+++ Records for the exercise +++
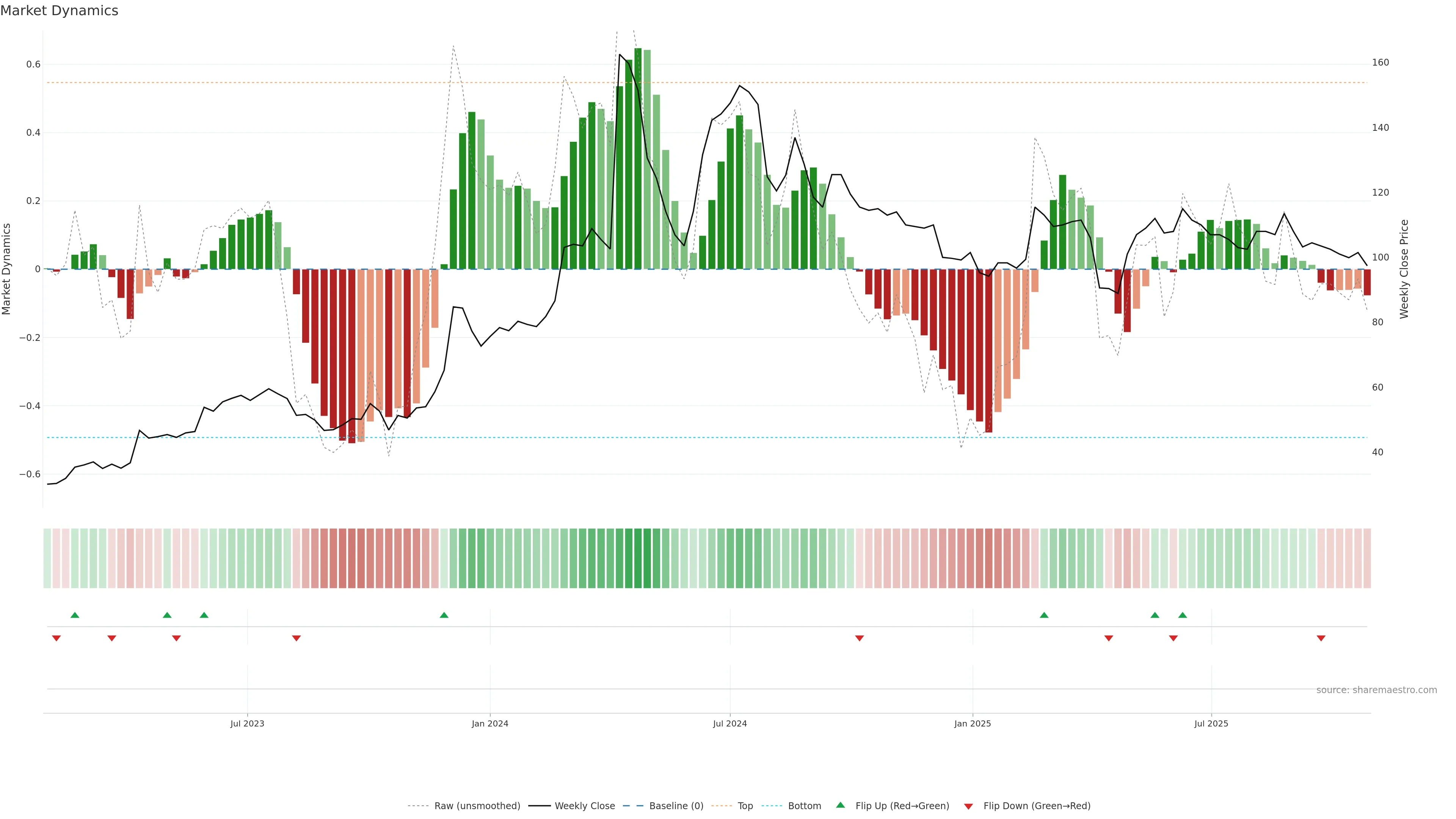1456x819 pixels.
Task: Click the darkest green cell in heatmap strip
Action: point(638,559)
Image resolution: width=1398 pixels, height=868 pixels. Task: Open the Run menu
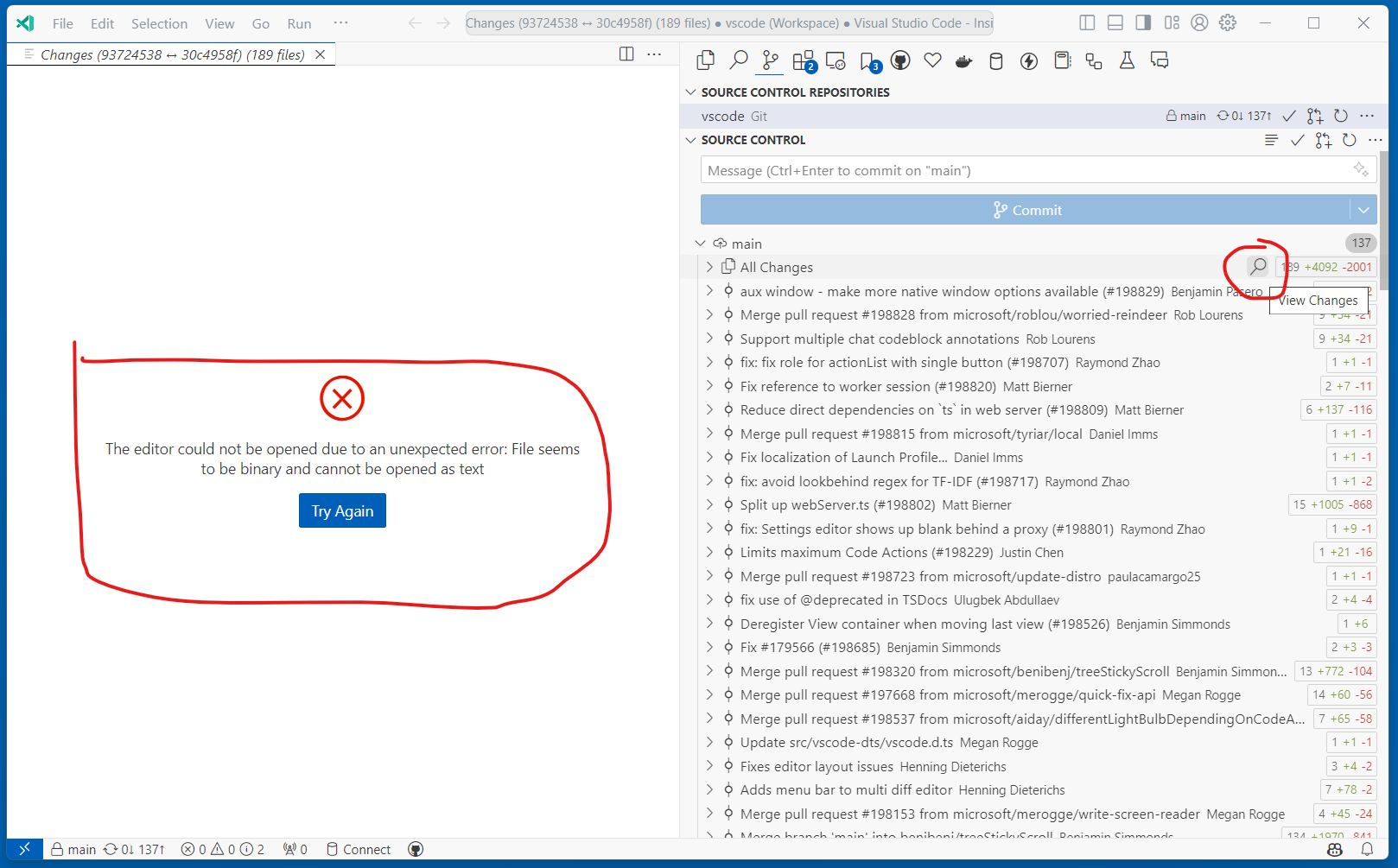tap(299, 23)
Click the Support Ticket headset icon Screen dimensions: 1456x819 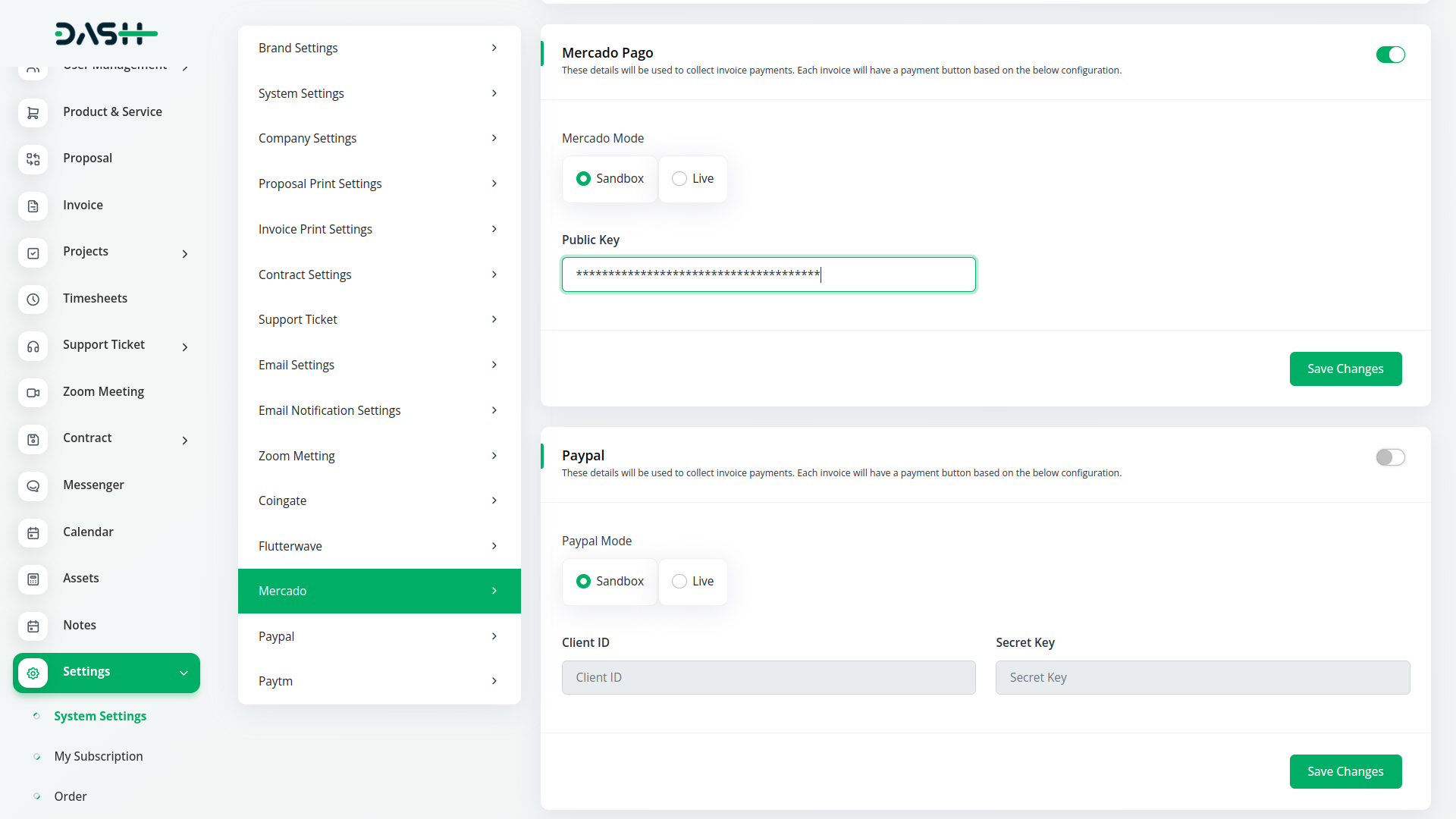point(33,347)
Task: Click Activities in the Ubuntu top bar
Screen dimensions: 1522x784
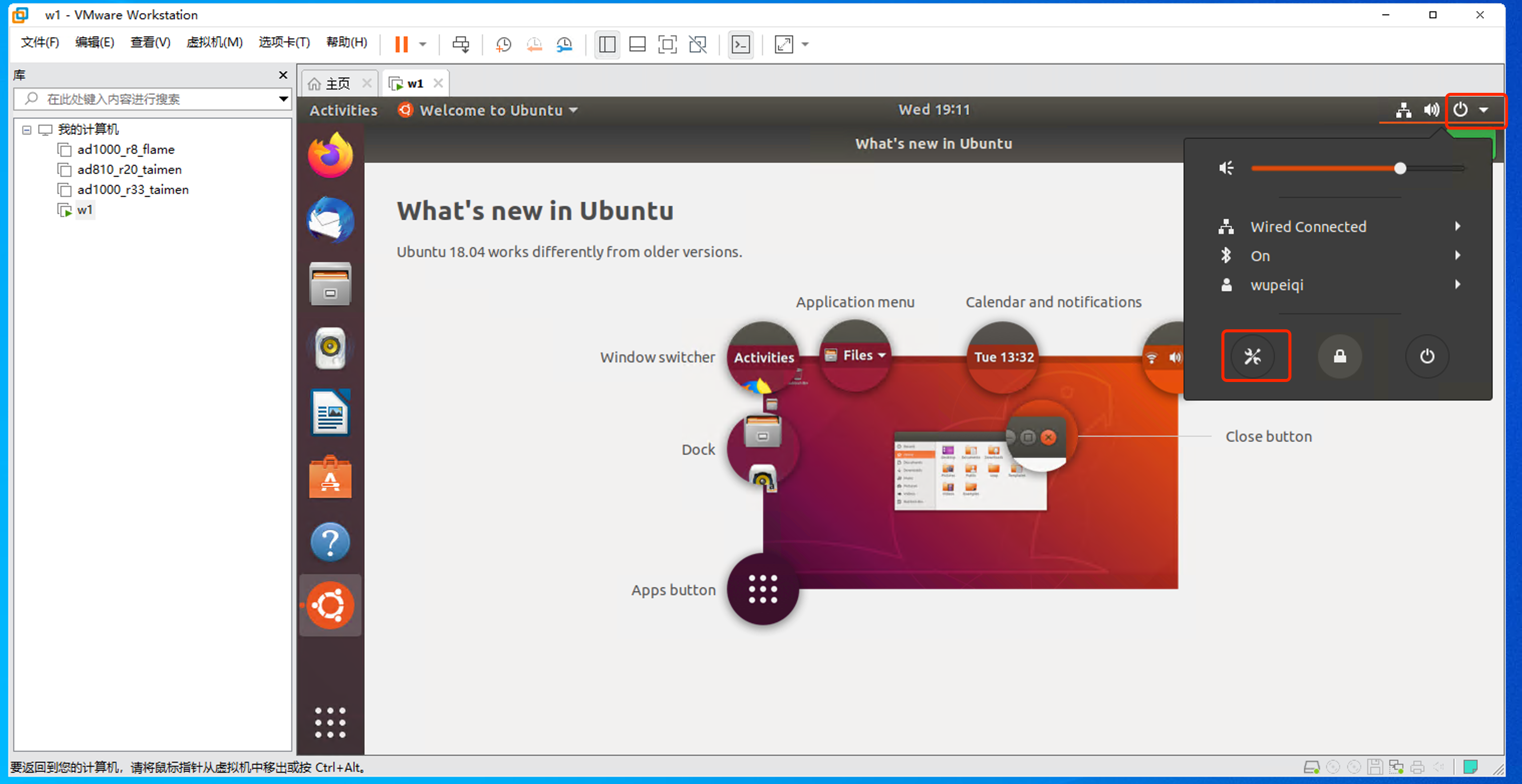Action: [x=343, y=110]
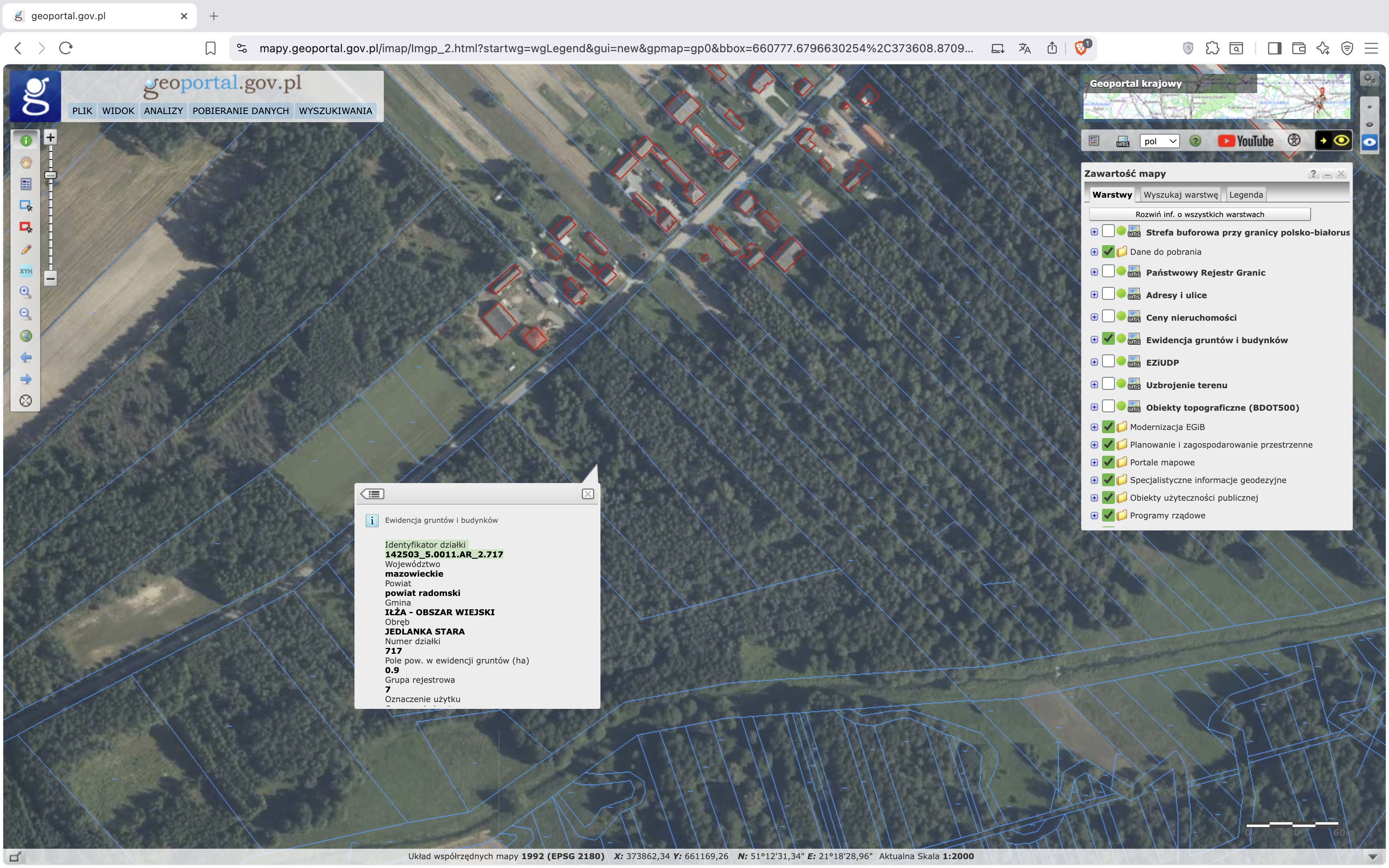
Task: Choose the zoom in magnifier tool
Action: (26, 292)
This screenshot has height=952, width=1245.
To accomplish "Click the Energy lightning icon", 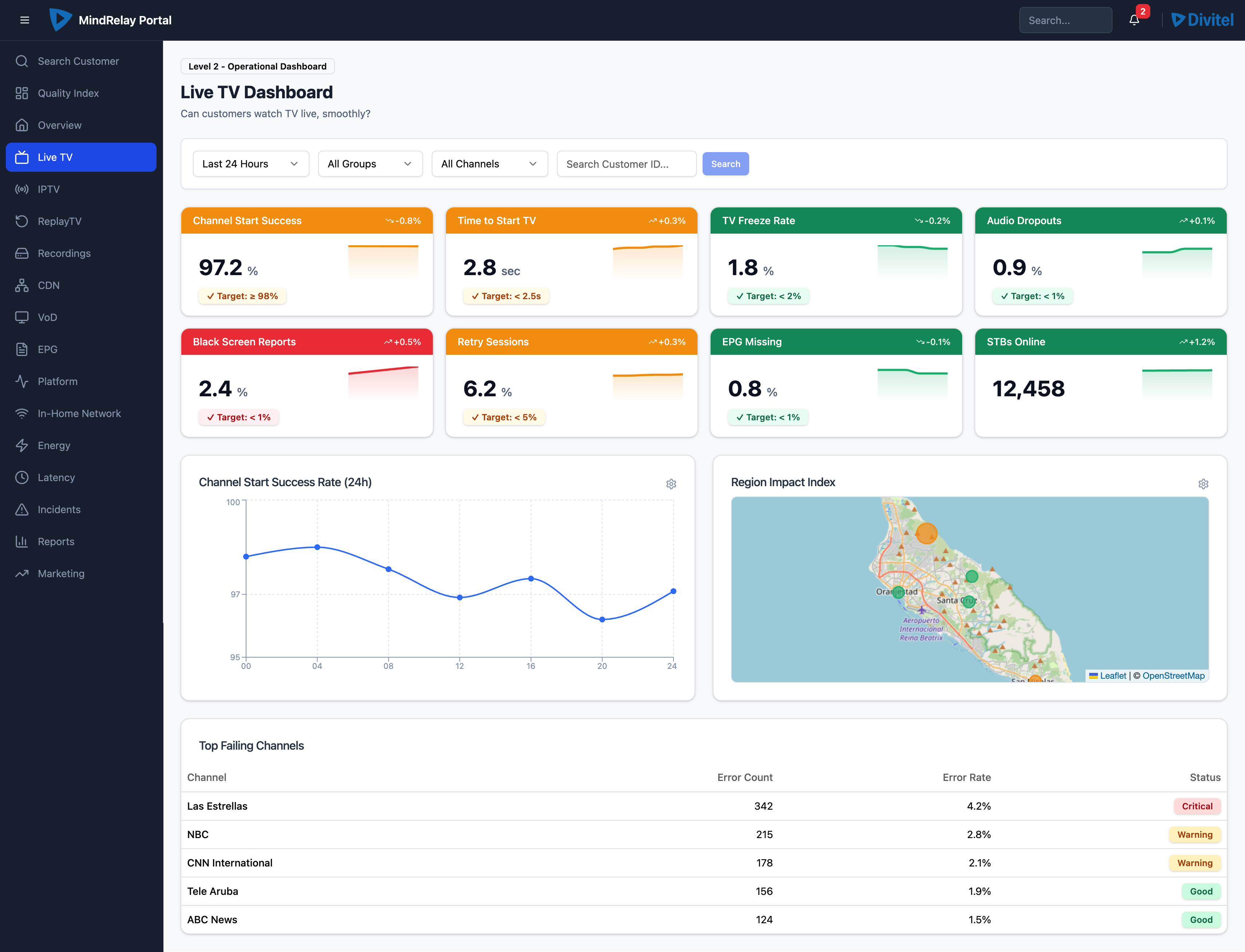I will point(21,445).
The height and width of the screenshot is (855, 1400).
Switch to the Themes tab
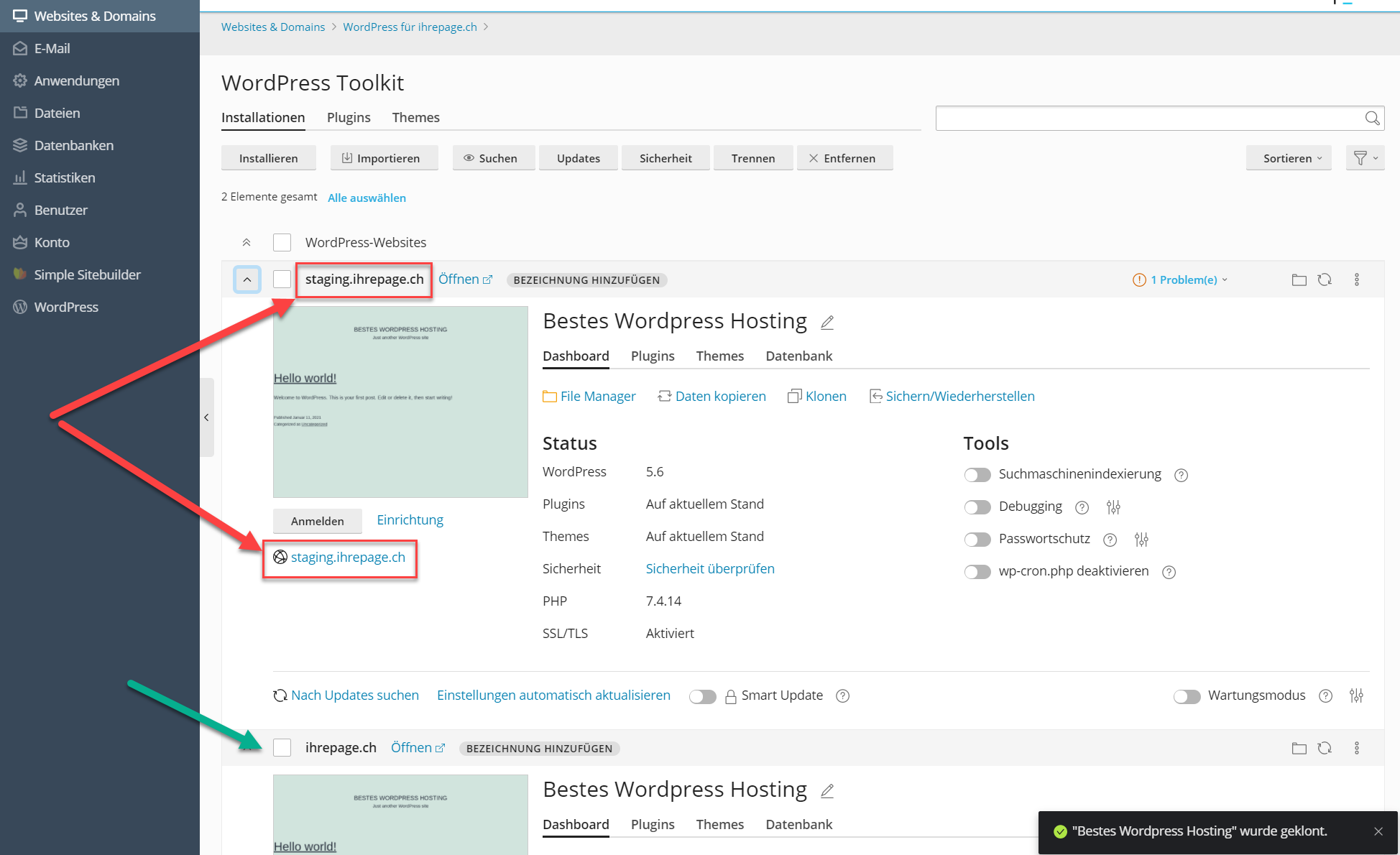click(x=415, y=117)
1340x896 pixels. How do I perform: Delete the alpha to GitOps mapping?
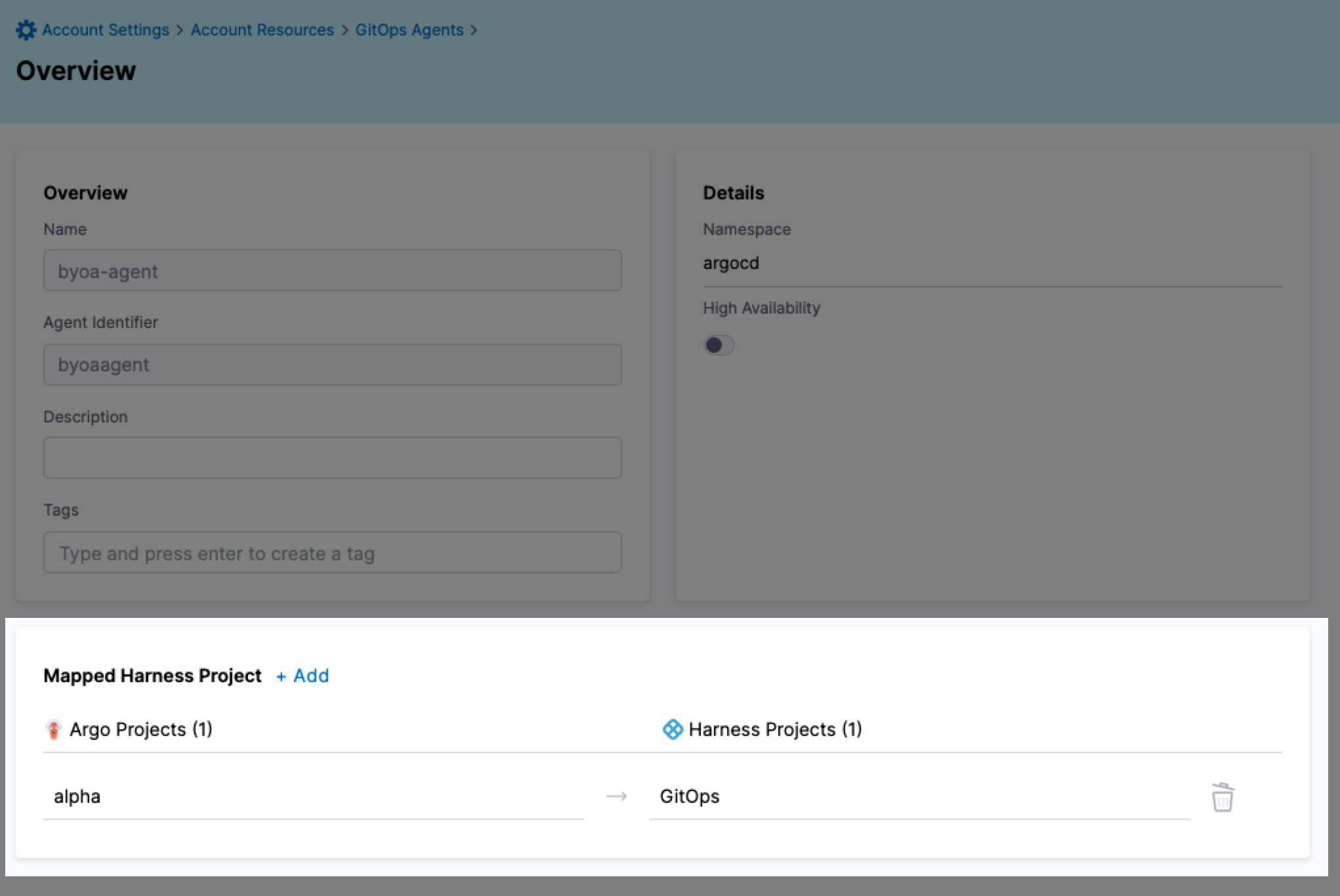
+++
Assignment: Look for the word "screenshot" in the data, then return every line that contains it.

Result for this exercise:
This screenshot has height=952, width=1245.
The height and width of the screenshot is (855, 1400).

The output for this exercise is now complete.